▸ **Screenshot grounding data**:
<<<<

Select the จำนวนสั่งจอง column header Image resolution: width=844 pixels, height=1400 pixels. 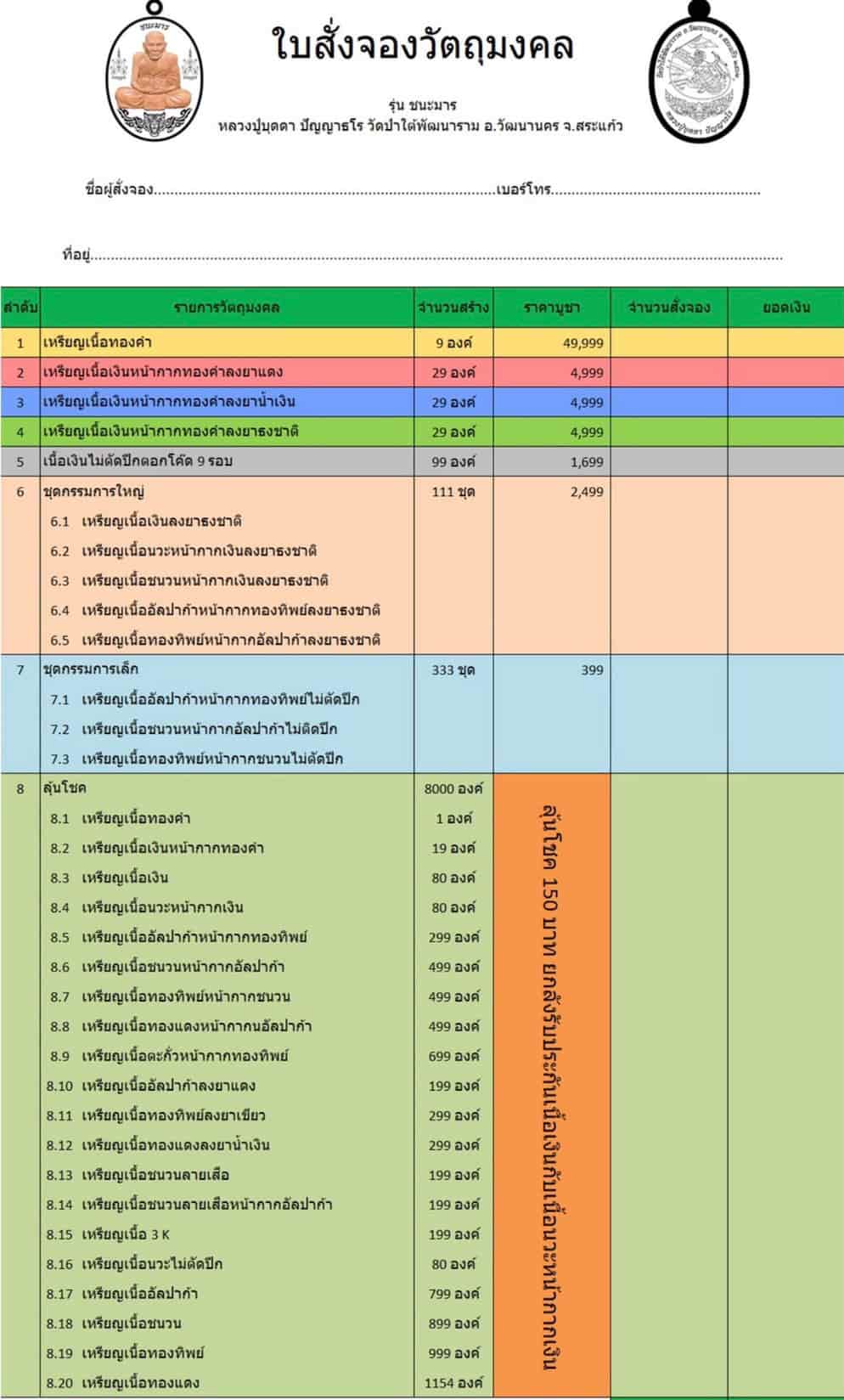click(x=668, y=308)
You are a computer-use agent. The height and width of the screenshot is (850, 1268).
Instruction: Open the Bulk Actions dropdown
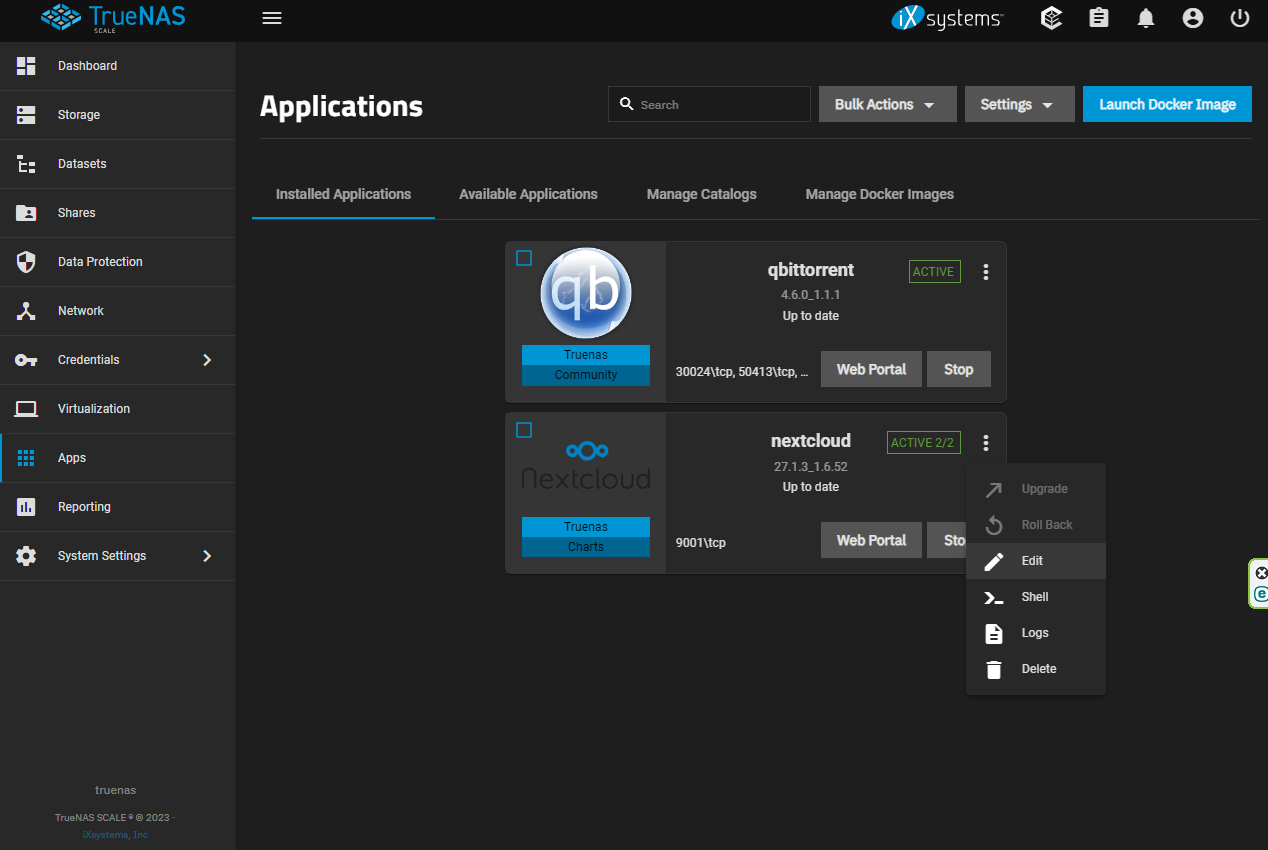[x=887, y=104]
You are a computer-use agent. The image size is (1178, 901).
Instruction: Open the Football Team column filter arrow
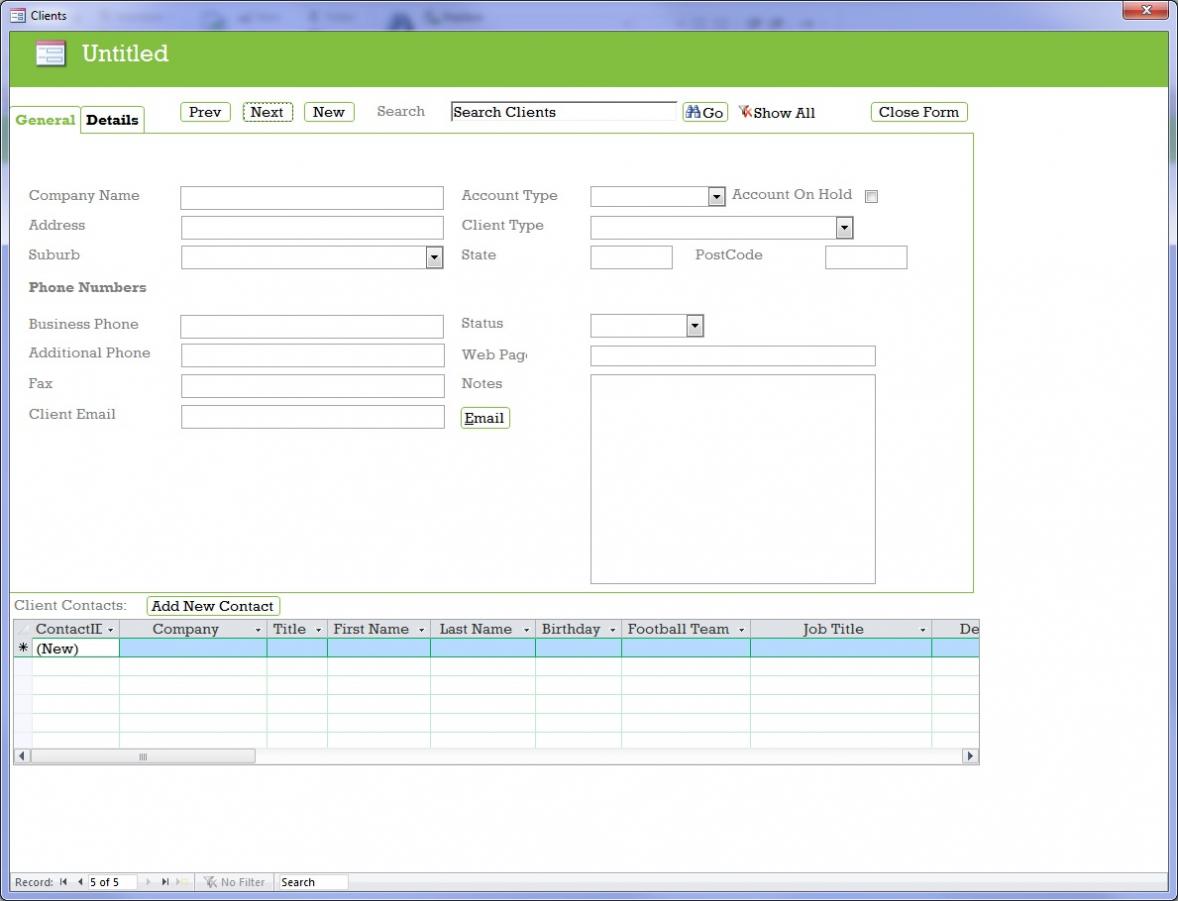(x=741, y=630)
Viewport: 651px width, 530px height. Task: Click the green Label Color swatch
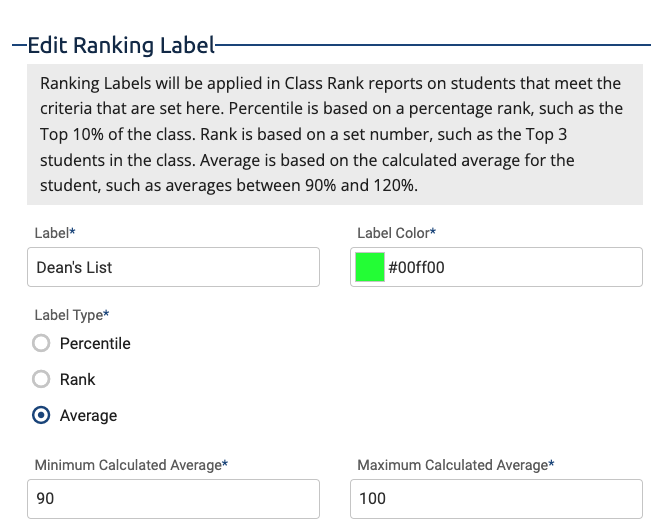370,267
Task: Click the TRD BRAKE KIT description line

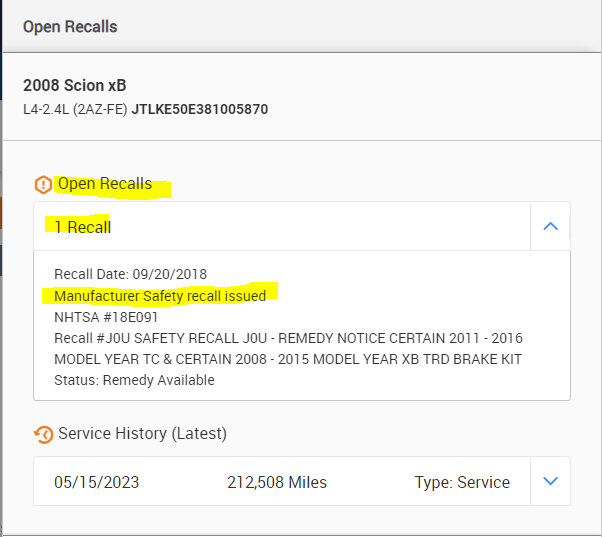Action: click(288, 359)
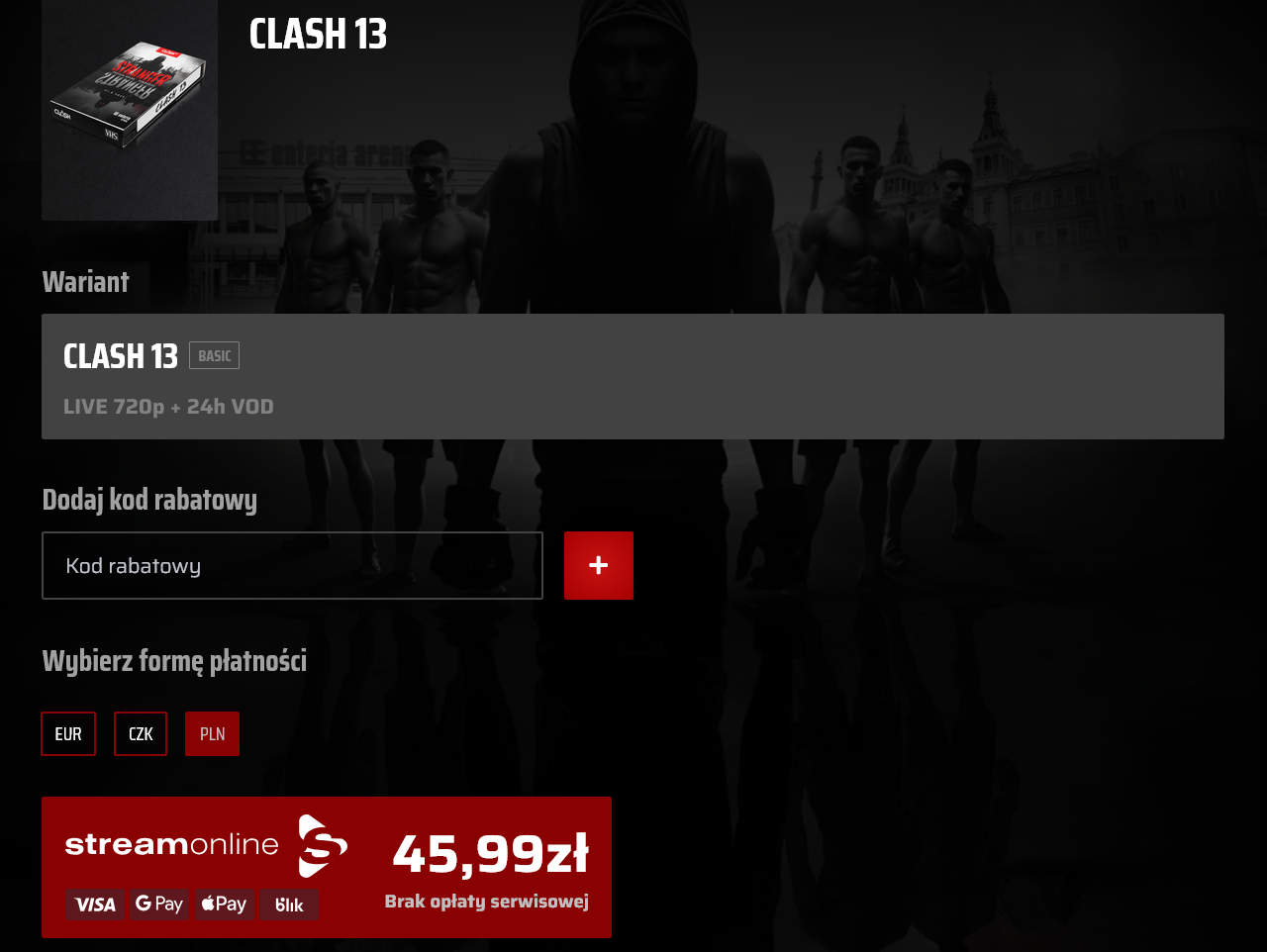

>>>>

▸ **Your instructions**:
Reproduce word for word the lines running from the line with "Instruction: Open the Football" through the end of the data, both included, and nothing else; leave out the pictures.

▸ **Solution for this task**:
Instruction: Open the Football Team column filter arrow
(x=741, y=630)
Viewport: 651px width, 530px height. Task: Click the green Label Color swatch
370,267
Task: Click the TRD BRAKE KIT description line

Action: click(288, 359)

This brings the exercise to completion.